Characteristics and outcomes of patients with right-sided endocarditis undergoing cardiac surgery

Introduction

Right-sided infective endocarditis (RSIE) accounts for only 5–10% of all cases of infective endocarditis (IE) (1,2). However, an increase in the incidence of RSIE has recently been reported, primarily attributable to the global rise in the number of intravenous drug use (IVDU), along with an increased number of patients with cardiac implantable electronic devices (CIED) and a rising number of central venous catheters in clinical care (1,3-5). The vast majority of RSIE cases involve the tricuspid valve, with pulmonary valve involvement accounting for less than 10% of all right-sided cases (6).

The diagnosis of RSIE is frequently delayed, as right-sided murmurs often remain undetected and the usual presenting symptoms of persistent fever associated with pulmonary manifestations can be misdiagnosed as a respiratory tract infection (1,7). Consequently, the delay in timely diagnosis and initiation of appropriate antimicrobial therapy, leads to further complications, such as pulmonary infarcts, pulmonary abscesses, lung emphysema and rarely, pneumothorax (3,8).

:: Problems to work on ::
**1.** List every complication that the endocarditis text says can follow a delayed diagnosis of right-sided endocarditis.
**2.** Copy out the endocarditis text word for word, everything from "Introduction" down to "right-sided cases (6).".

:: Recorded data ::

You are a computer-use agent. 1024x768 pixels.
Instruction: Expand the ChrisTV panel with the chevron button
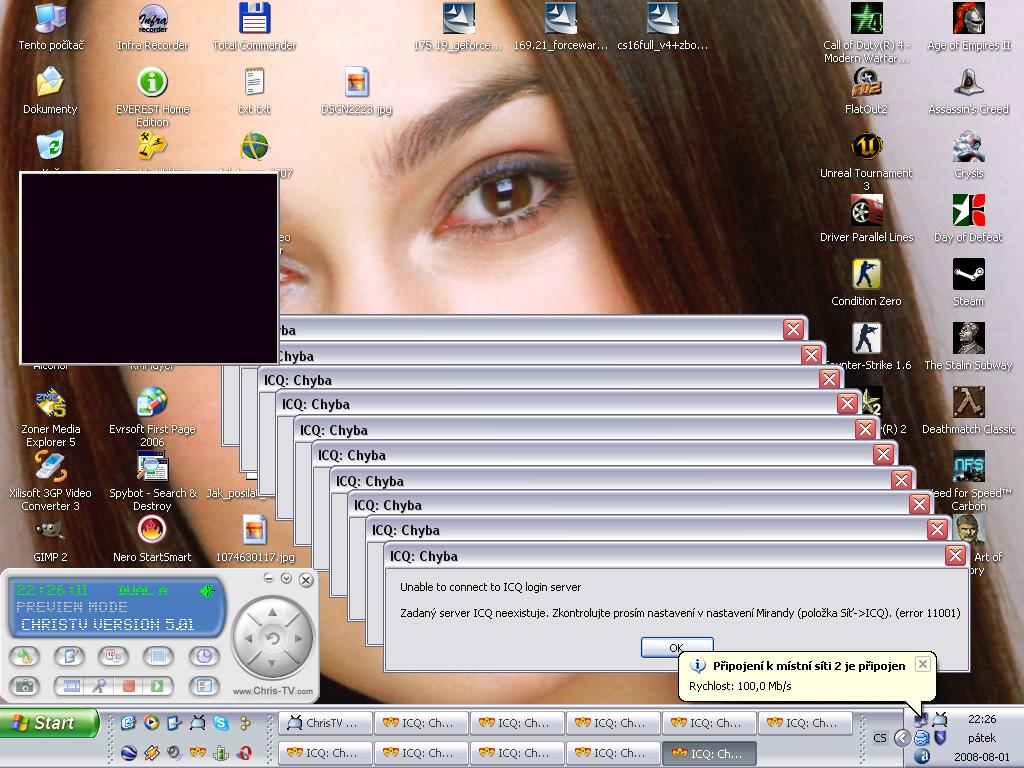click(x=287, y=579)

:: Task results ::
**1.** pulmonary infarcts, pulmonary abscesses, lung emphysema, pneumothorax

**2.**
Introduction

Right-sided infective endocarditis (RSIE) accounts for only 5–10% of all cases of infective endocarditis (IE) (1,2). However, an increase in the incidence of RSIE has recently been reported, primarily attributable to the global rise in the number of intravenous drug use (IVDU), along with an increased number of patients with cardiac implantable electronic devices (CIED) and a rising number of central venous catheters in clinical care (1,3-5). The vast majority of RSIE cases involve the tricuspid valve, with pulmonary valve involvement accounting for less than 10% of all right-sided cases (6).